[Activity]
Set down exactly the lines from the first line of the records through the line that contains "Given: Open the Réservations tab", and leave every picture out.

[Task material]
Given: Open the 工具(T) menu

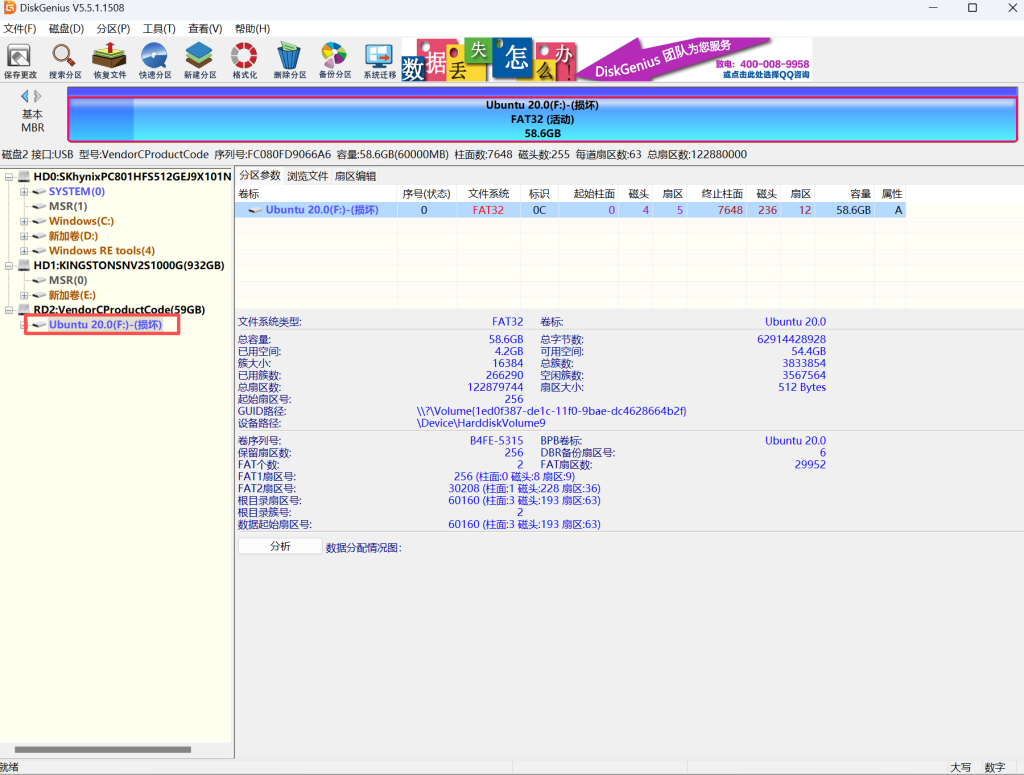Looking at the screenshot, I should click(x=158, y=29).
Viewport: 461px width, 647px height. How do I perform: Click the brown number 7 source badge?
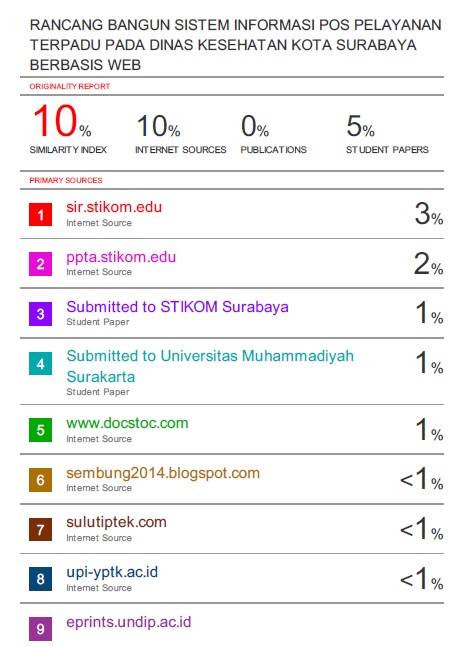coord(40,529)
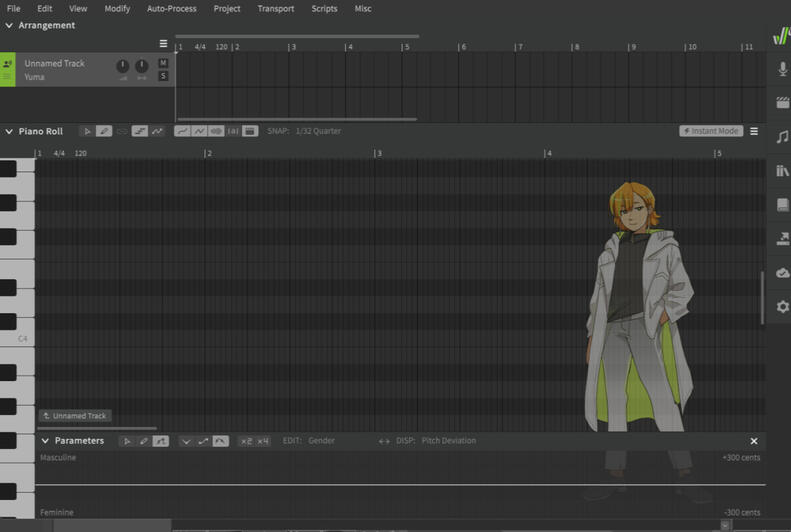This screenshot has height=532, width=791.
Task: Open the Auto-Process menu
Action: click(171, 9)
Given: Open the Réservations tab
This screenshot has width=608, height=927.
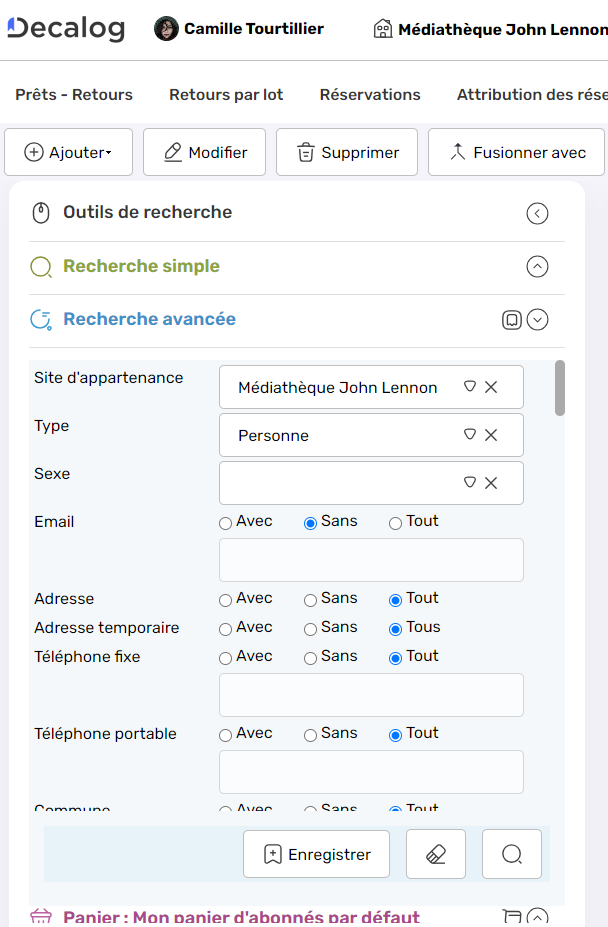Looking at the screenshot, I should 370,94.
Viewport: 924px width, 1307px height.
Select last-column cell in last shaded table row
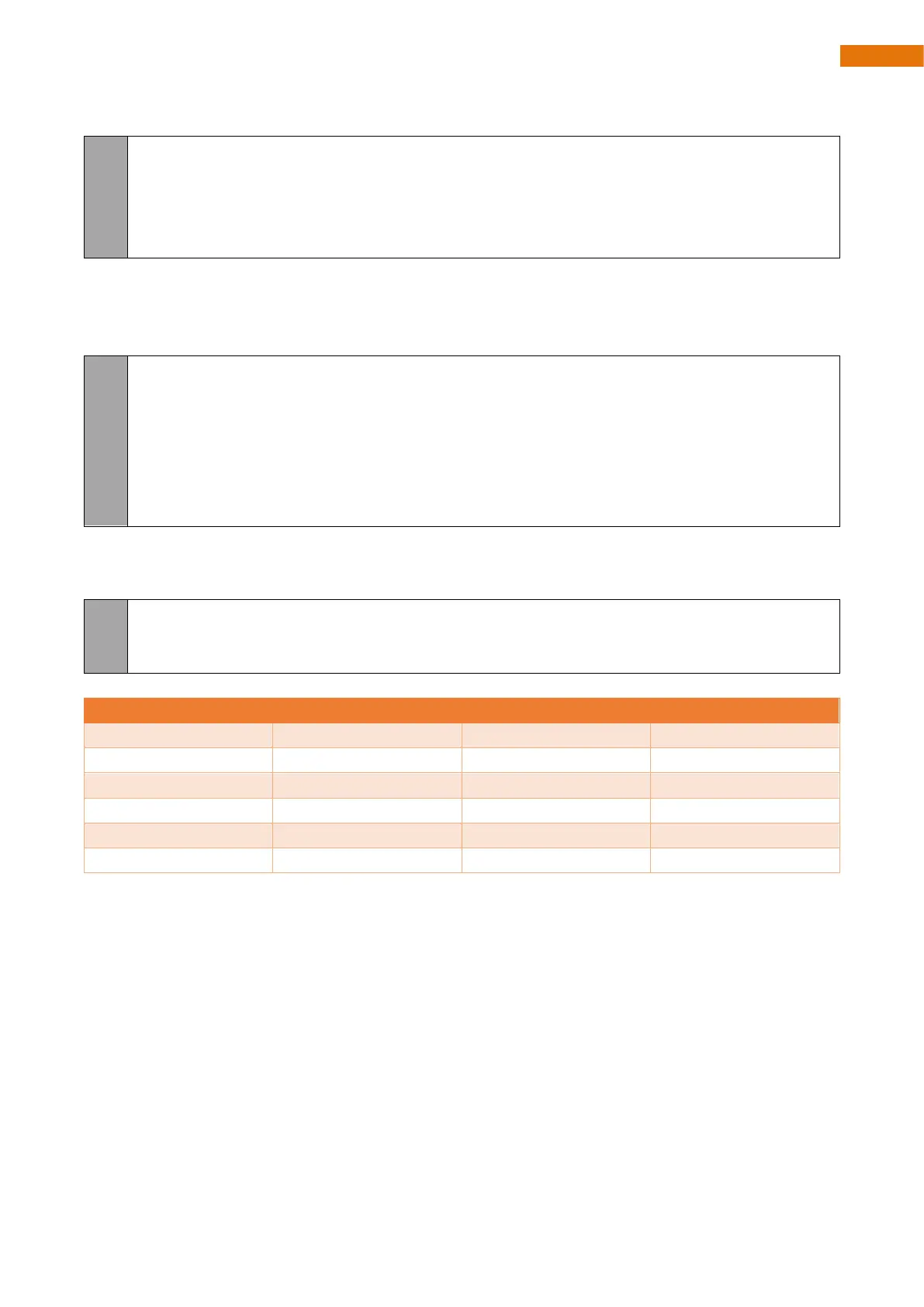coord(745,835)
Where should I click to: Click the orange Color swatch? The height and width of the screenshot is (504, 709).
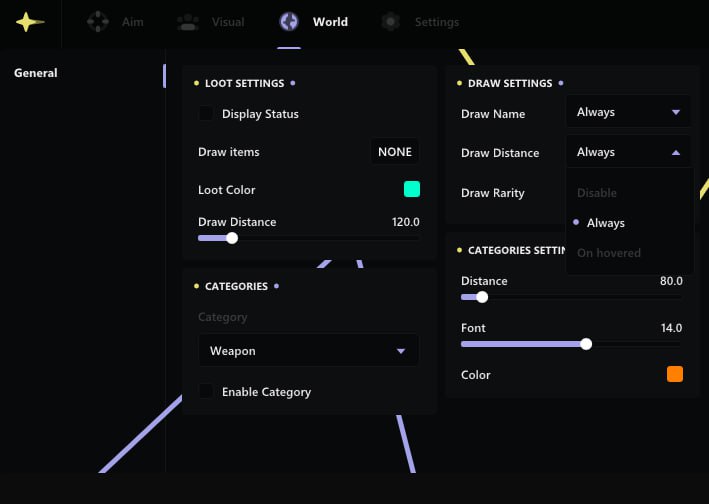click(x=675, y=374)
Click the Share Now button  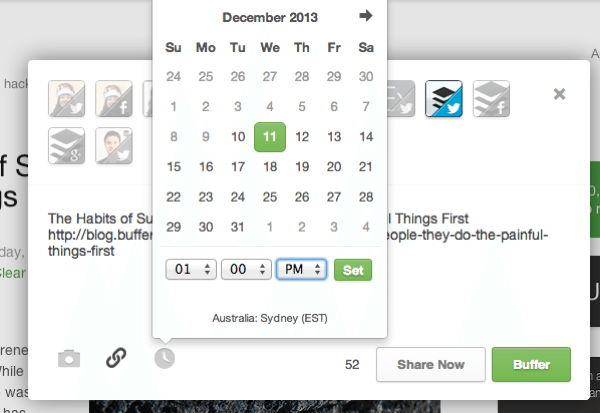430,365
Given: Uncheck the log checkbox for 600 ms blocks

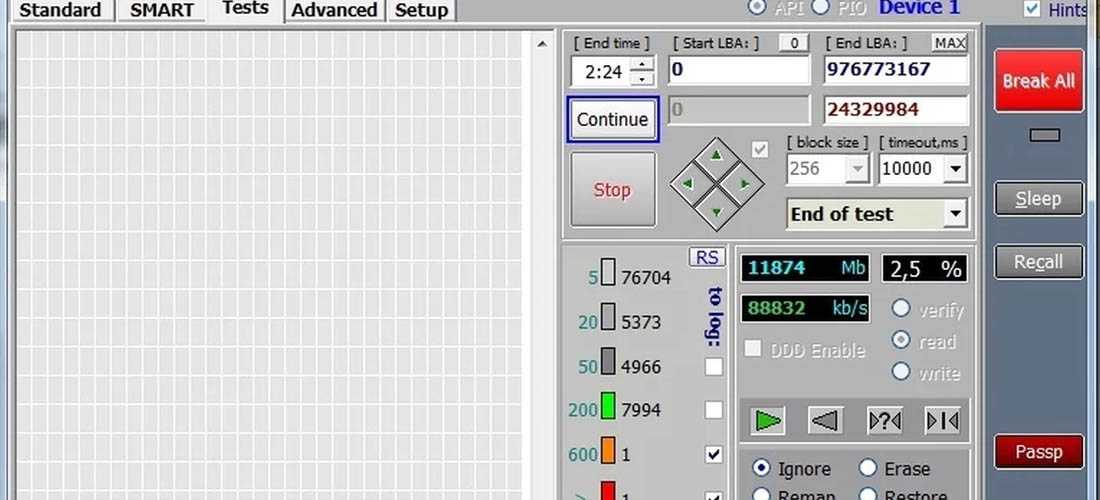Looking at the screenshot, I should 713,454.
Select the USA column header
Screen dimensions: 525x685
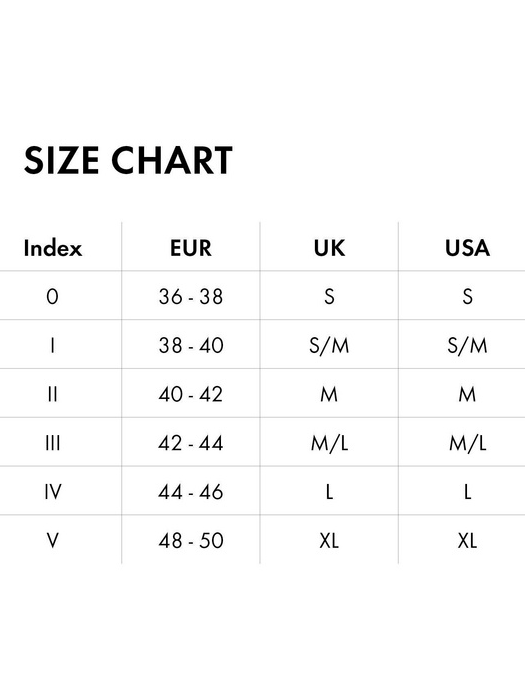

[Written answer]
Given: Open the 工具(T) menu

Looking at the screenshot, I should click(x=158, y=29).
Viewport: 461px width, 647px height. How do I perform: Click the brown number 7 source badge?
coord(40,529)
This screenshot has height=532, width=791.
Task: Open the Auto-Process menu
Action: click(171, 9)
Given: Open the Réservations tab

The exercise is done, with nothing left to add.